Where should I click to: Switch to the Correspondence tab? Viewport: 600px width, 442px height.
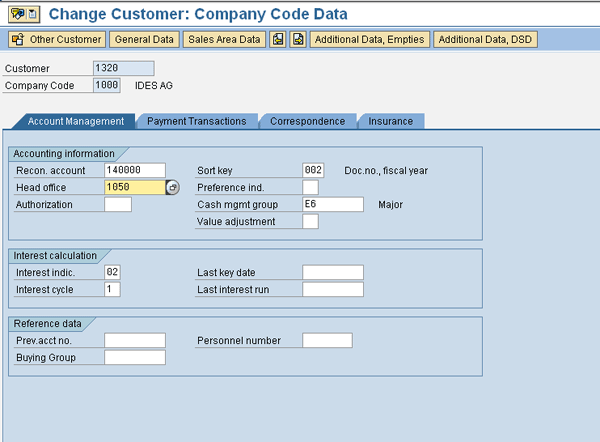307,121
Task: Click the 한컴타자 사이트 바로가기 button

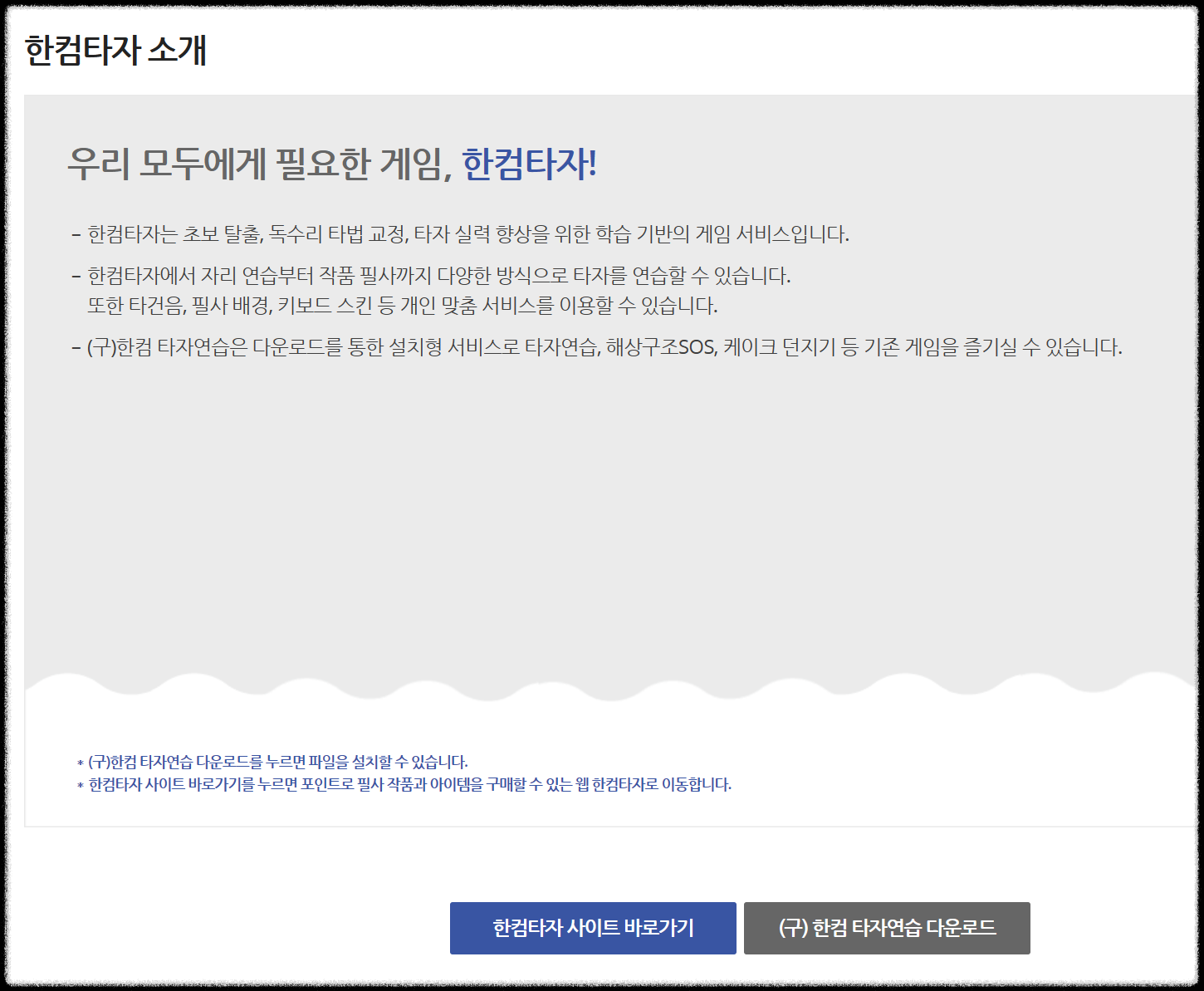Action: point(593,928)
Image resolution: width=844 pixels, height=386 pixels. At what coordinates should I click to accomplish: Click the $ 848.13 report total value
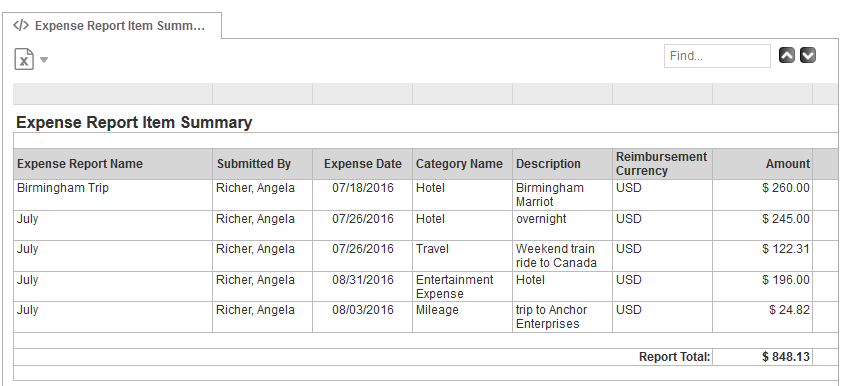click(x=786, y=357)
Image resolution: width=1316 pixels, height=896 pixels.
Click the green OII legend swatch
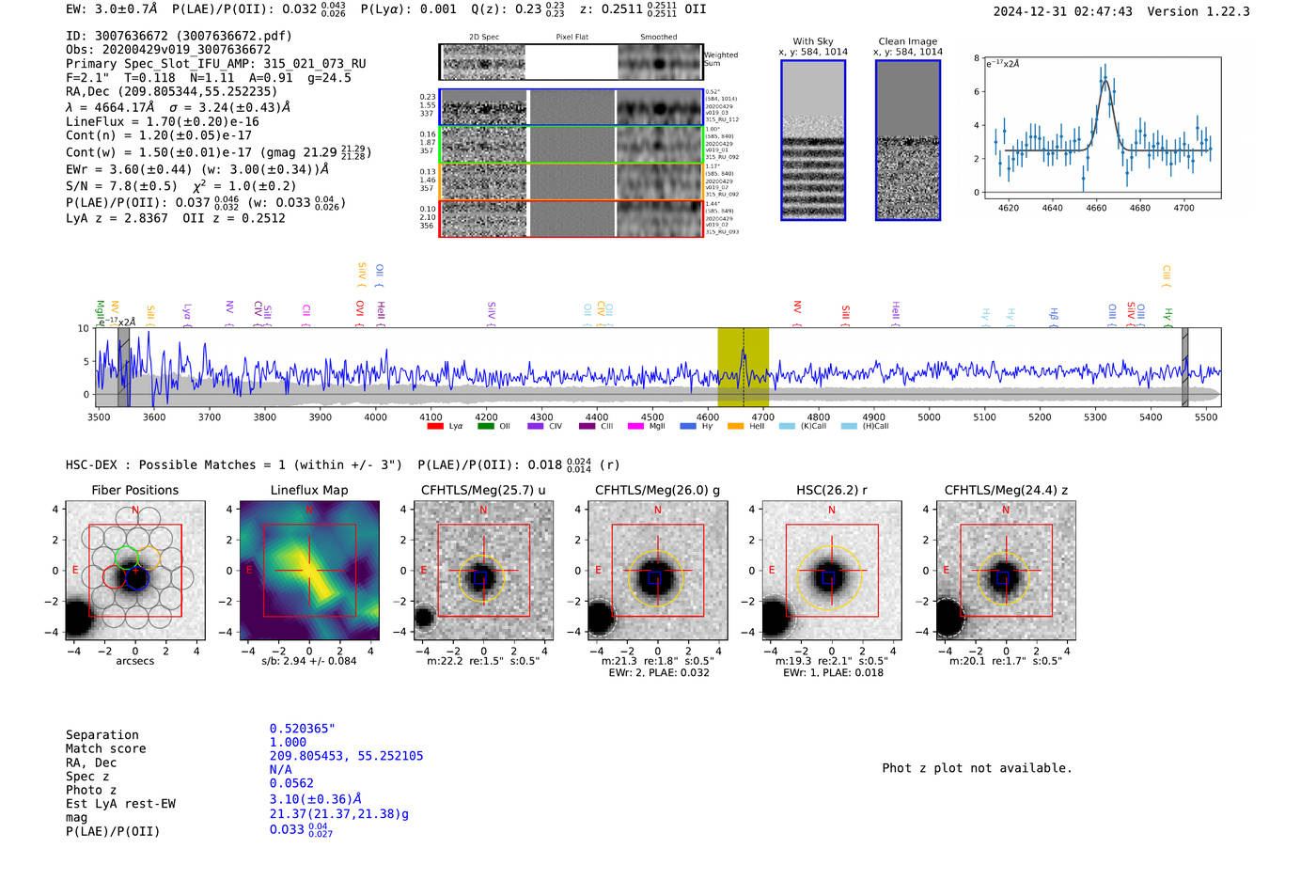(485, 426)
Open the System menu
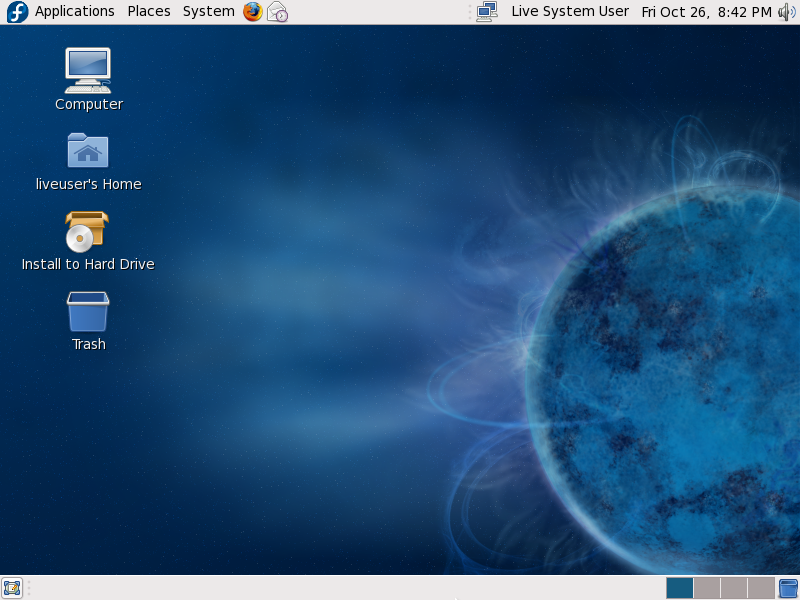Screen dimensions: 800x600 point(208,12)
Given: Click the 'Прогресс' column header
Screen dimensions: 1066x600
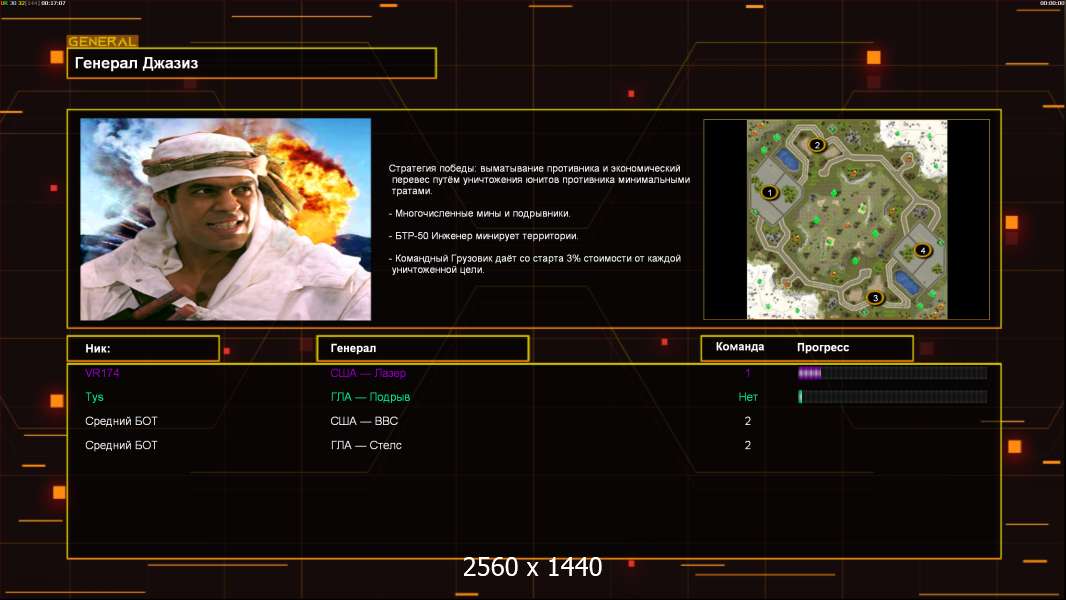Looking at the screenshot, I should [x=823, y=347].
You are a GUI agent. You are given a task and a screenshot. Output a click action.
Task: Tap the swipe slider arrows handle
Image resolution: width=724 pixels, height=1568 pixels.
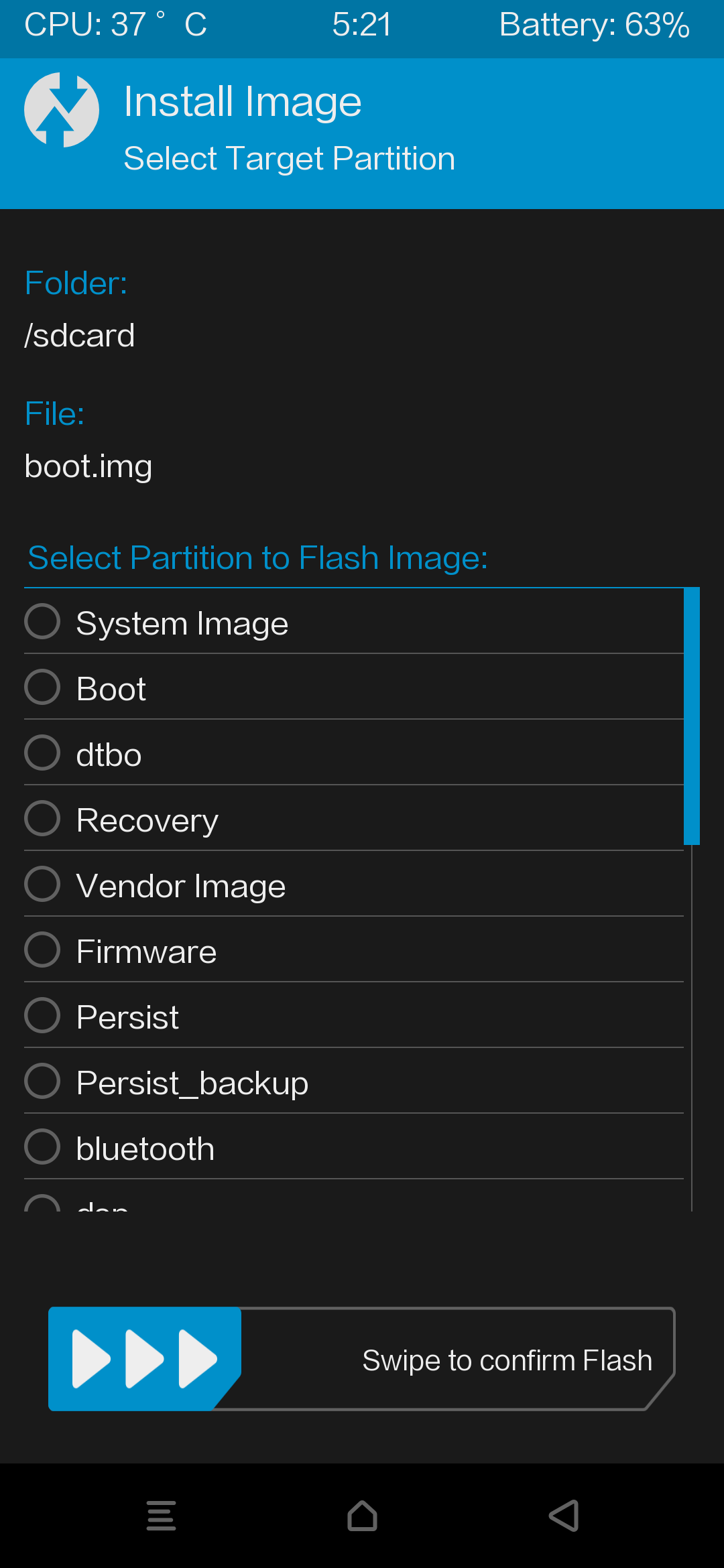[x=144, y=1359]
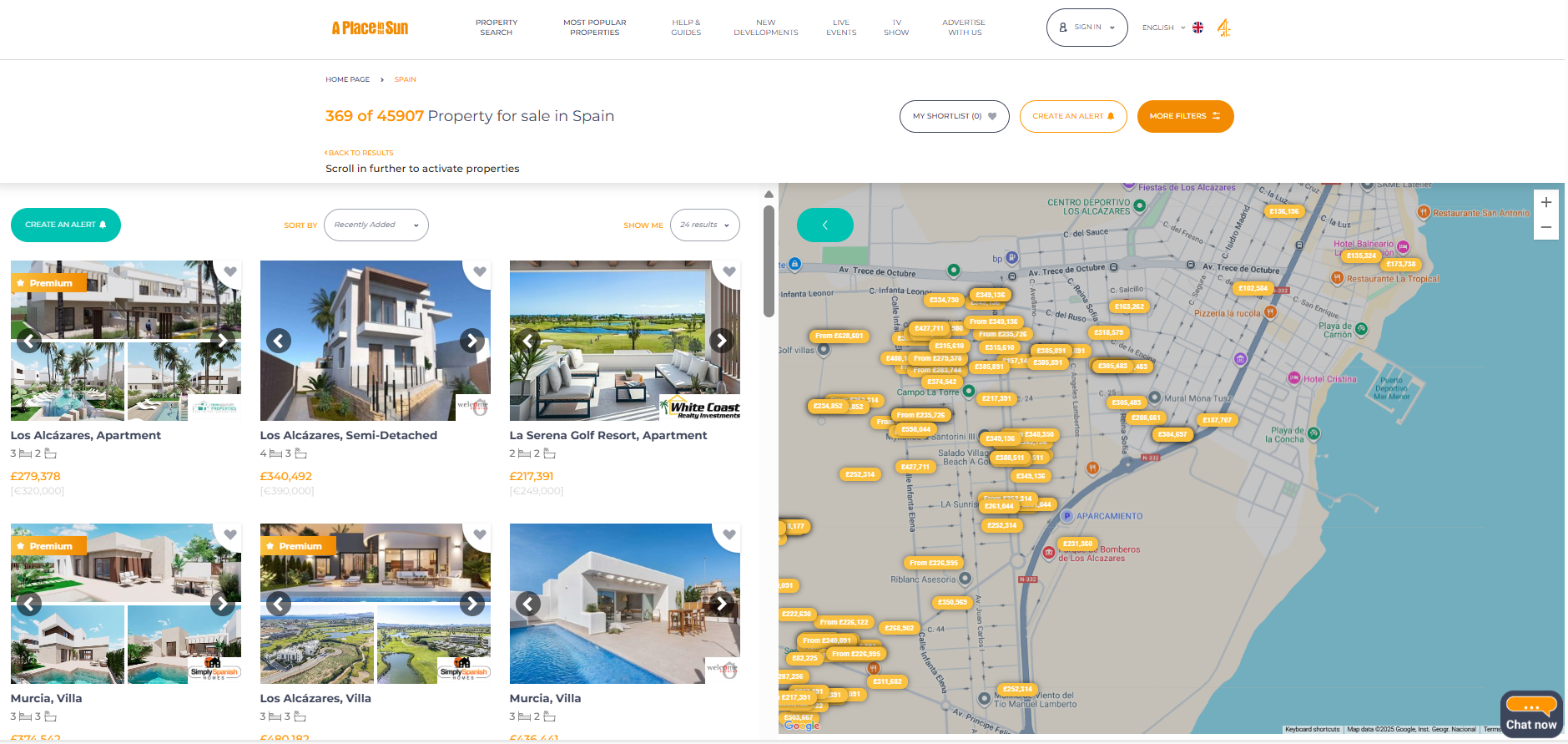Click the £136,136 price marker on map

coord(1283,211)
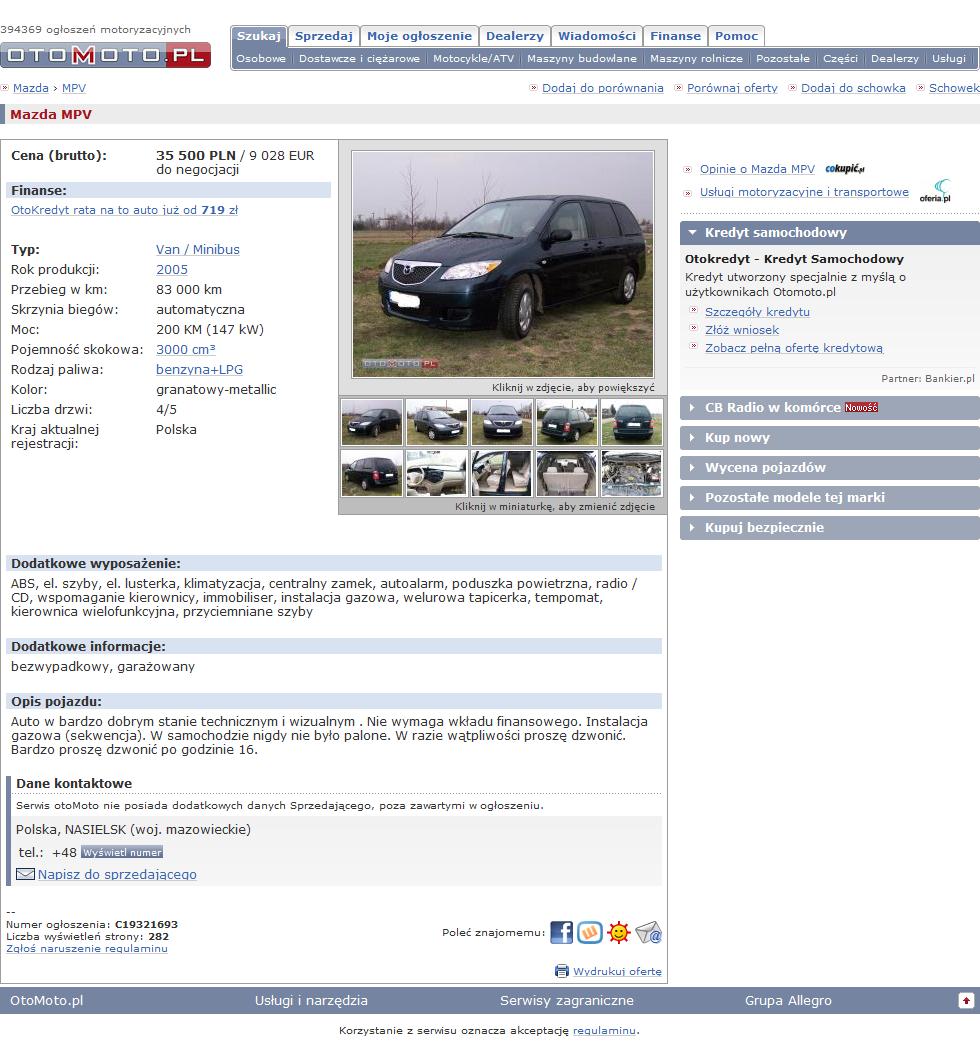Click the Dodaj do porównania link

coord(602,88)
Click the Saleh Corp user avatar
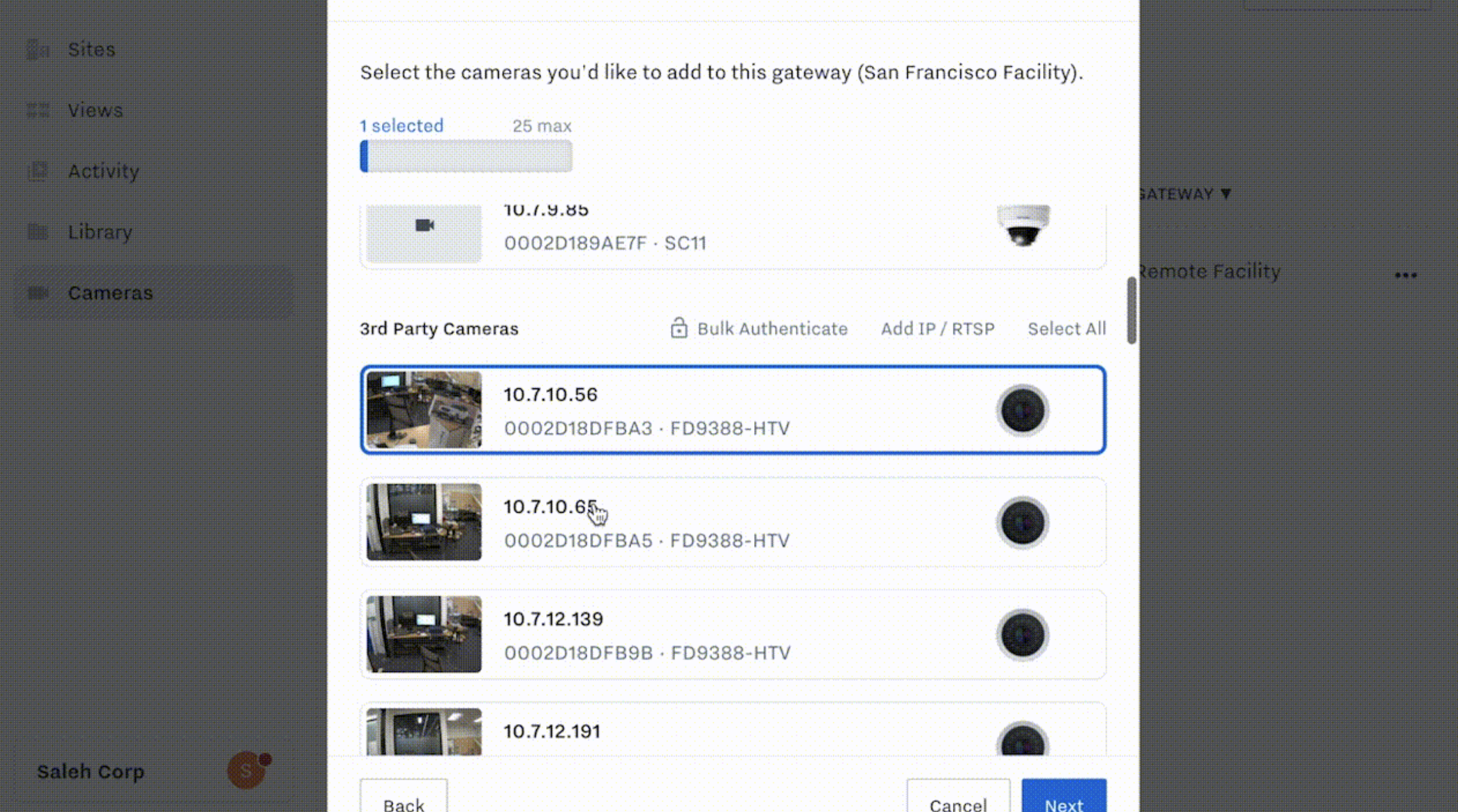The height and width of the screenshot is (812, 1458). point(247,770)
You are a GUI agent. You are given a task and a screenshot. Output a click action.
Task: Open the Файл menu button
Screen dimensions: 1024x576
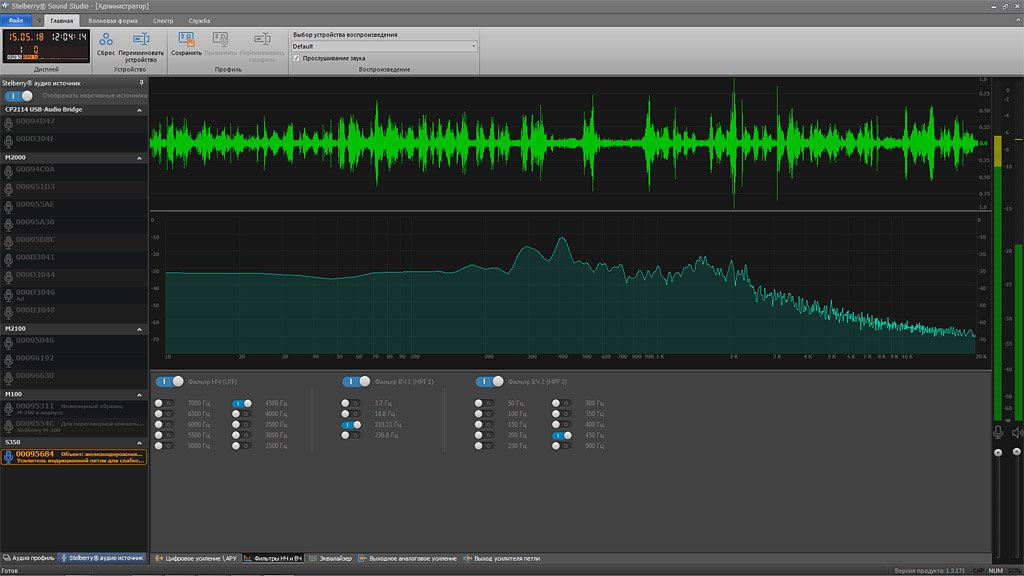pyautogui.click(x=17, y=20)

• **Work instruction**:
Beginning with the line that contains "Open the System menu", reproduce every line through the end of the records above exactly, leaving pictures out.

• **Response below**:
Open the System menu
Screen dimensions: 800x600 point(208,12)
Given: Click the 'Прогресс' column header
Screen dimensions: 1066x600
Looking at the screenshot, I should [x=823, y=347].
You are a GUI agent. You are given a task and a screenshot. Output a click action.
Task: Tap the swipe slider arrows handle
Image resolution: width=724 pixels, height=1568 pixels.
[x=144, y=1359]
Click the £136,136 price marker on map

coord(1283,211)
Click the Dodaj do porównania link

coord(602,88)
Click the Saleh Corp user avatar
The height and width of the screenshot is (812, 1458). point(247,770)
You are a GUI agent. You are given a task and a screenshot. Output a click action.
Task: Open the Файл menu button
Screen dimensions: 1024x576
pyautogui.click(x=17, y=20)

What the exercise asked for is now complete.